Die Frage der digitalen Plattformen ist besonders relevant, da Plattformen, wie z. B. große soziale Medienunternehmen, in viele Grundrechte eingreifen können, nicht nur in die Privatsphäre und den Datenschutz. Sie können sich unter anderem auch auf die Würde der Menschen, die Gleichheit und Nichtdiskriminierung oder die Gedankenfreiheit auswirken. Aufgrund ihrer weitreichenden Auswirkungen ist es von entscheidender Bedeutung, mehr Informationen darüber zu erhalten, wie sie tatsächlich funktionieren, um die damit verbundenen gesellschaftlichen und grundrechtlichen Risiken besser verstehen und bewerten zu können.

Im Vorschlag für den EU-Rechtsakt über digitale Dienste wird die Notwendigkeit größerer Transparenz betont. Dies ist notwendig, um die Risiken, die Plattformen für unsere Rechte darstellen, richtig einzuschätzen und ein System für eine wirksame und unabhängige Aufsicht einzurichten. Auch müssen mehr Informationen für Forscher und Forscherinnen zur Verfügung stehen, damit sie im öffentlichen Interesse forschen können.


DM: Zum Thema gute Regierungsführung: Welche Themen sollte die neue Regierung in Deutschland nicht vernachlässigen? Worauf sollte sie ihr Augenmerk richten?
Michael O’Flaherty: Jede Regierung, nicht nur eine neu gewählte, muss die Grundrechte der Menschen achten. Wenn wir über Themen sprechen, die Regierungen nicht vernachlässigen sollten, ergeben sich in ganz Europa ähnliche Muster.

Das erste sind die Auswirkungen der Coronavirus-Pandemie auf unsere Rechte. Unsere Rechte sind während der Pandemie stark eingeschränkt worden, aber diese Einschränkungen dürfen nicht zur Norm werden. Sie können nur so lange bestehen, wie sie notwendig sind, um ihre Ziele zu erreichen.

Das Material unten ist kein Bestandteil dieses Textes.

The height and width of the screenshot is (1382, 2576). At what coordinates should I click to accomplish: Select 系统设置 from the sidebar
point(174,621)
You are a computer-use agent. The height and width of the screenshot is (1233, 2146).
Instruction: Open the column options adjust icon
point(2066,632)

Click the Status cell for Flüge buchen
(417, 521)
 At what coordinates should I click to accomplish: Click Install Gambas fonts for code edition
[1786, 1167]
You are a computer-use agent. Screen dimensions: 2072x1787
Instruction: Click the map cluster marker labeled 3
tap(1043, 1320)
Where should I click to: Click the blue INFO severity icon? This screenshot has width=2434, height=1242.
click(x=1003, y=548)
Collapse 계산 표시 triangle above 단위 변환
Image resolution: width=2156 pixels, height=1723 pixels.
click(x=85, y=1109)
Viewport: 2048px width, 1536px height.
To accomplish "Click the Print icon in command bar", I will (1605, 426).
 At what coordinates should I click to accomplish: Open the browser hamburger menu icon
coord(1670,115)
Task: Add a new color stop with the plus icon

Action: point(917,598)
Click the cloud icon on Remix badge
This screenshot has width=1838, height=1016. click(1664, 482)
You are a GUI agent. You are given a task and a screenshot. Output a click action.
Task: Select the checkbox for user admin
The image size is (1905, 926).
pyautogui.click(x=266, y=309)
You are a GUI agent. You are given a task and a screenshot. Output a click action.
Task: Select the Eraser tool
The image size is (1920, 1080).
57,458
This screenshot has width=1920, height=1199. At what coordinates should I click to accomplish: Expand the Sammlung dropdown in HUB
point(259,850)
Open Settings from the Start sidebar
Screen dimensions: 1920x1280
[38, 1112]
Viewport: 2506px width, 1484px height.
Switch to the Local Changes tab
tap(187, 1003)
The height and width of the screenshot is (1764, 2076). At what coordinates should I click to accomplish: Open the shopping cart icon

In ganz Europa muss mehr getan werden, um die zunehmende Intoleranz in unseren Gesellschaften zu bekämpfen. Wir müssen aufstehen und Rassismus und Diskriminierung die rote Karte zeigen. Eine weitere wichtige Frage ist, wie wir sicherstellen können, dass unsere Rechte im digitalen Zeitalter geachtet werden, insbesondere mit dem Aufkommen von künstlicher Intelligenz und digitalen Plattformen. Auch das Thema Migration bedarf der dringenden Aufmerksamkeit der europäischen wie auch der nationalen politischen Entscheidungsträger.

All diese Themen werden wir auf dem Grundrechteforum 2021 am 11. und 12. Oktober in Wien und online diskutieren.